Gem. § 8 Abs. 4 AsylG ist einem Fremden, dem der Status des subsidiär Schutzberechtigten zuerkannt wird, von der zuerkennenden Behörde gleichzeitig eine befristete Aufenthaltsberechtigung als subsidiär Schutzberechtigter zu erteilen. Die Aufenthaltsberechtigung gilt ein Jahr und wird im Falle des weiteren Vorliegens der Voraussetzungen über Antrag des Fremden vom Bundesasylamt für jeweils ein weiteres Jahr verlängert. Nach einem Antrag des Fremden besteht die Aufenthaltsberechtigung bis zur rechtskräftigen Entscheidung über die Verlängerung des Aufenthaltsrechtes, wenn der Antrag auf Verlängerung vor Ablauf der Aufenthaltsberechtigung gestellt worden ist.
Der Asylgerichtshof hat dem Beschwerdeführer im 2. Spruchpunkt dieses Erkenntnisses den Status des subsidiär Schutzberechtigten zuerkannt, sodass gem. § 8 Abs. 4 AsylG gleichzeitig eine befristete, ein Jahr gültige Aufenthaltsberechtigung zu erteilen war.
Sohin war spruchgemäß zu entscheiden.
Zu B) Unzulässigkeit der Revision:
Gemäß § 25a Abs. 1 VwGG hat das Verwaltungsgericht im Spruch seines Erkenntnisses oder Beschlusses auszusprechen, ob die Revision gemäß Art. 133 Abs. 4 B-VG zulässig ist. Der Ausspruch ist kurz zu begründen.
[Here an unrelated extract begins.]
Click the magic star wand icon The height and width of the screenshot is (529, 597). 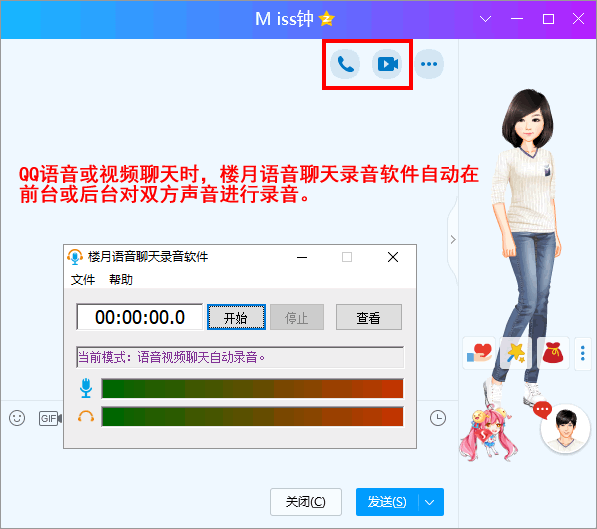tap(516, 353)
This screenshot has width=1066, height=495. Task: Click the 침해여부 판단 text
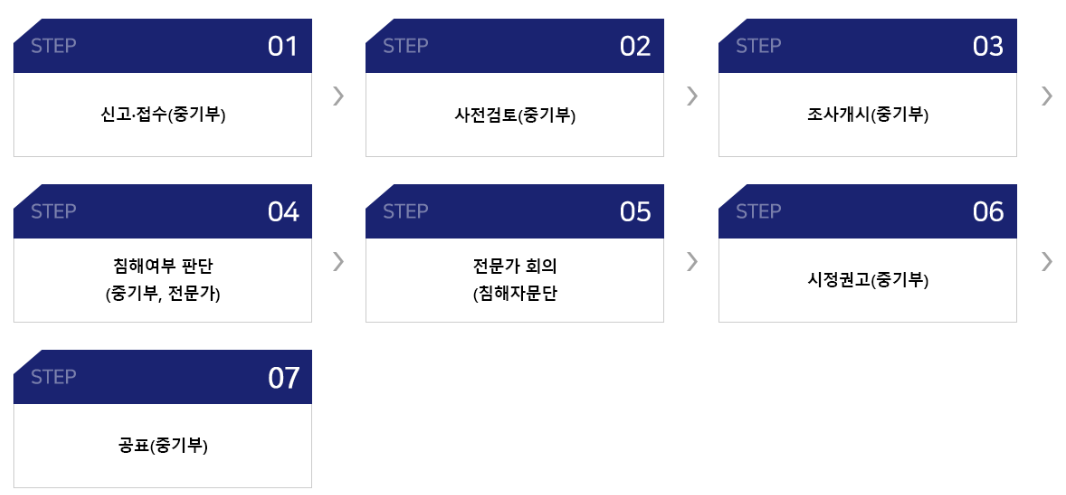point(162,266)
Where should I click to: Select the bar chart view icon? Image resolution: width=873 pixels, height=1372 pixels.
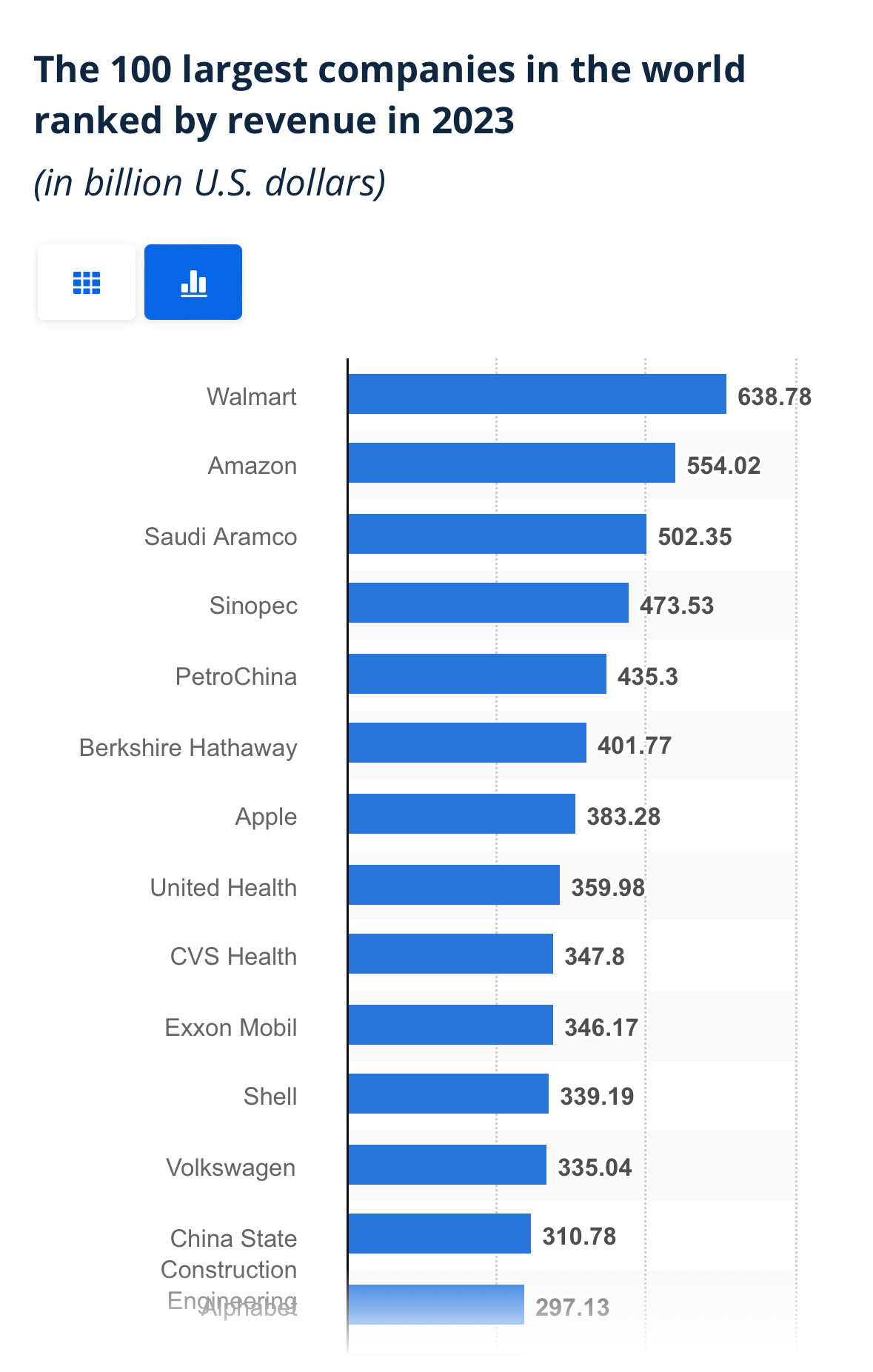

Die Revision ist gemäß Art. 133 Abs. 4 B-VG nicht zulässig, weil die Entscheidung nicht von der Lösung einer Rechtsfrage abhängt, der grundsätzliche Bedeutung zukommt. Weder weicht die gegenständliche Entscheidung von der bisherigen Rechtsprechung des Verwaltungsgerichtshofes ab, noch fehlt es an einer Rechtsprechung; weiters ist die vorliegende Rechtsprechung des Verwaltungsgerichtshofes auch nicht als uneinheitlich zu beurteilen. Die maßgebliche Rechtsprechung wurde bei den Erwägungen zu den einzelnen Spruchpunkten des angefochtenen Bescheides wiedergegeben. Auch liegen keine sonstigen Hinweise auf eine grundsätzliche Bedeutung der zu lösenden Rechtsfrage vor.